Figure de proue de l’humanisme d’après-guerre japonais
avec Akira Kurosawa, Kobayashi prétendait rechercher un cinéma
en dehors de toute contrainte morale ou stylistique. De ce fait, les
studios eurent tôt fait de le marginaliser, ce qui mit un frein
très tôt à sa brillante carrière. Cinéaste
politique à sa façon, Kobayashi est peut-être le
premier à s’être réellement engagé
dans la relance du pays en y apportant, par ses films, un vent d’espoir
en réaction à l’ancien impérialisme et au
nouveau totalitarisme.

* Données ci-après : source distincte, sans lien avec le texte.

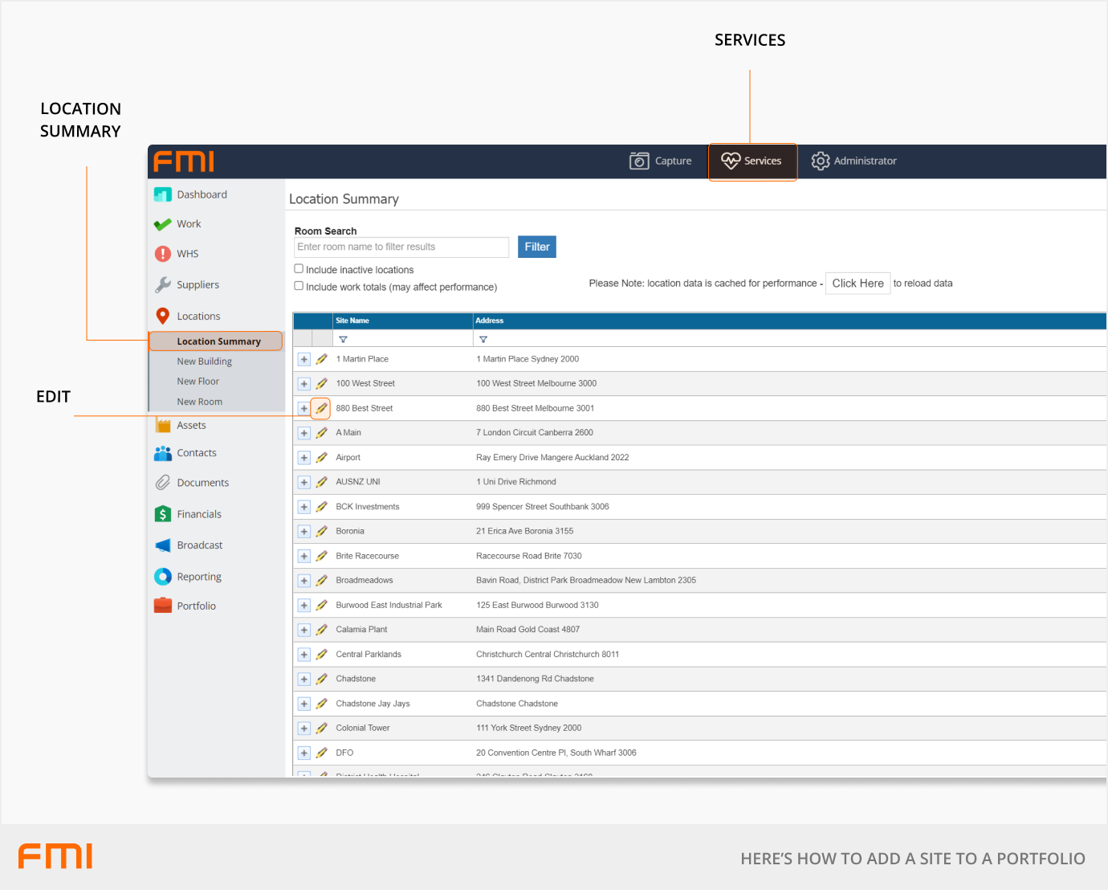The height and width of the screenshot is (890, 1108).
Task: Click the blue Filter button
Action: pyautogui.click(x=536, y=247)
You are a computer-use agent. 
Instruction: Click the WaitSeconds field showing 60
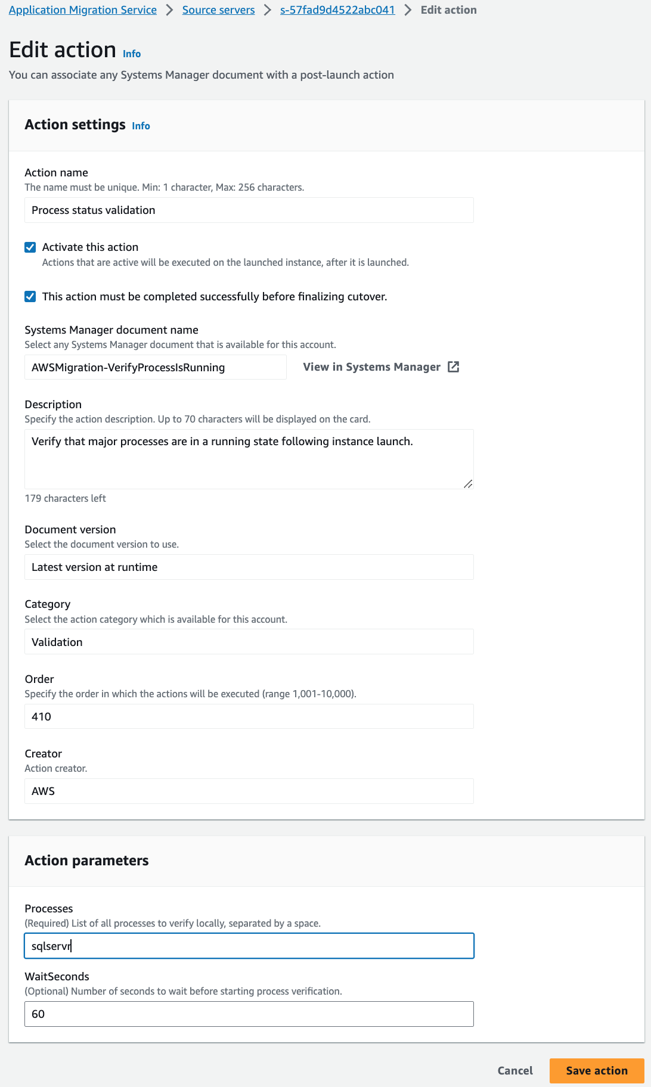tap(249, 1014)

Confiant que le « Nouveau » Japon
se devait de commencer en 1945, il fut convaincu tout au long de sa
carrière que le peuple se devait de se tenir debout, d’affronter
son gouvernement, aussi puissant soit-il, afin d’acquérir
sa propre liberté.
Sans user d’une réthorique à l’échelle
de ses préoccupations comme il l’avait si bien démontré
dans La Condition de l’homme (film le plus long de l’histoire
avec trois volets totalisant 9h30 de pellicule), Kobayashi passe au
microcosme dans sa trilogie de Jidaigeki (film d’époque
japonais se déroulant dans l’ère Edo). Débutant
par Harakiri, film le plus reconnu de l’auteur, le tryptique
se poursuit avec Samurai Rebellion, connu ici pour ses scènes
de combat beaucoup plus que pour sa frondeur face à l’autorité.
Se défendant en prétendant faire des films anti-samouraï,
il reste ironique que c’est le genre auquel les gens associent
le plus l’auteur japonais…
Samurai Rebellion suit donc l’histoire d’un de
ces guerriers approchant la retraite, Isaburo Sasahara (Toshiro Mifune),
qui voit son fils se faire offrir l’ex-femme du seigneur de son
royaume. Prenant bientôt les allures d’un mariage forcé,
Ichi, la nouvelle femme de Yogoro Sasahara se révèlera
être la mère bafouée de l’héritier
du royaume. Plus le temps passe et plus les deux mariés s’acclimateront
à leur relation de couple sous la surveillance matriarcale de
la femme d’Isaburo. Deux ans plus tard, Isaburo lègue le
fief à son fils qui vivra d’un amour passioné dont
la récompense sera une petite fille du nom de Tomi. Pendant ce
temps, le seigneur de guerre verra son premier fils décéder
d’une grippe et aura l’obligation de léguer le titre
d’héritier à son deuxième fils, celui qu’il
eut avec Ichi. Pour ne pas perdre la face, il demandera aux chefs des
clans de convaincre la famille Sasahara de leur rendre Ichi en échange
de ne pas être ruiné, ce qui ne plaira évidemment
pas à Isaburo et encore moins à son fils.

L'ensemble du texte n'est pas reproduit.